• _EXERCISE BRIEF_
Below is a set of entries; give all of them again exactly.

Saved entries

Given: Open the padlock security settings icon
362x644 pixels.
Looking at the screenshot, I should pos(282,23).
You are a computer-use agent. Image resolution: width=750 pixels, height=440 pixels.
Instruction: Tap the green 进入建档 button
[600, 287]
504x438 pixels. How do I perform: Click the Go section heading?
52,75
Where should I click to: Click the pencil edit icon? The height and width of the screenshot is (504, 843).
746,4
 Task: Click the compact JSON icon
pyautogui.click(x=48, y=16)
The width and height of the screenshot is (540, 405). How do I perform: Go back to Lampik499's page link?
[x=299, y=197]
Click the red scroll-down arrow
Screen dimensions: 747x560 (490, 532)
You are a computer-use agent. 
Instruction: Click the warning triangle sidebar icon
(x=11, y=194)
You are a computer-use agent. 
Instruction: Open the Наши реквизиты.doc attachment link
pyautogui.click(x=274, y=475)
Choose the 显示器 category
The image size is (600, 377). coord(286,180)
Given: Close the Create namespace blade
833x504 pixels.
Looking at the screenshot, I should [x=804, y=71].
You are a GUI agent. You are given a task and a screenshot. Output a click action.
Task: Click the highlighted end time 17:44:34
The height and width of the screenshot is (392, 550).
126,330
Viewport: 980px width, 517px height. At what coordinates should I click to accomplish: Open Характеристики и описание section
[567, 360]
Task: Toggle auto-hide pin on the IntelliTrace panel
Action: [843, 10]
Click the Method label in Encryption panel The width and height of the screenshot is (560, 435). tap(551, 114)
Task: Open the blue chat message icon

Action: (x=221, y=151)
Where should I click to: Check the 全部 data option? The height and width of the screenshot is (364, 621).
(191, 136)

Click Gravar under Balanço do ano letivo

• _WRITTEN REPLY_
Given: Open the padlock security settings icon
362x644 pixels.
Looking at the screenshot, I should pos(282,23).
You are a computer-use agent. Image resolution: width=750 pixels, height=440 pixels.
Instruction: Tap the green 进入建档 button
[600, 287]
504x438 pixels. How do I perform: Click the Go section heading?
52,75
Where should I click to: Click the pencil edit icon? The height and width of the screenshot is (504, 843).
746,4
 Task: Click the compact JSON icon
pyautogui.click(x=48, y=16)
The width and height of the screenshot is (540, 405). How do I perform: Go back to Lampik499's page link?
[x=299, y=197]
Click the red scroll-down arrow
Screen dimensions: 747x560 (490, 532)
You are a computer-use agent. 
Instruction: Click the warning triangle sidebar icon
(x=11, y=194)
You are a computer-use agent. 
Instruction: Open the Наши реквизиты.doc attachment link
pyautogui.click(x=274, y=475)
Choose the 显示器 category
The image size is (600, 377). coord(286,180)
Given: Close the Create namespace blade
833x504 pixels.
Looking at the screenshot, I should [x=804, y=71].
You are a GUI agent. You are given a task and a screenshot. Output a click action.
Task: Click the highlighted end time 17:44:34
The height and width of the screenshot is (392, 550).
126,330
Viewport: 980px width, 517px height. At what coordinates should I click to accomplish: Open Характеристики и описание section
[567, 360]
Task: Toggle auto-hide pin on the IntelliTrace panel
Action: [843, 10]
Click the Method label in Encryption panel The width and height of the screenshot is (560, 435). tap(551, 114)
Task: Open the blue chat message icon

Action: (x=221, y=151)
Where should I click to: Check the 全部 data option? The height and width of the screenshot is (364, 621).
(191, 136)

Click Gravar under Balanço do ano letivo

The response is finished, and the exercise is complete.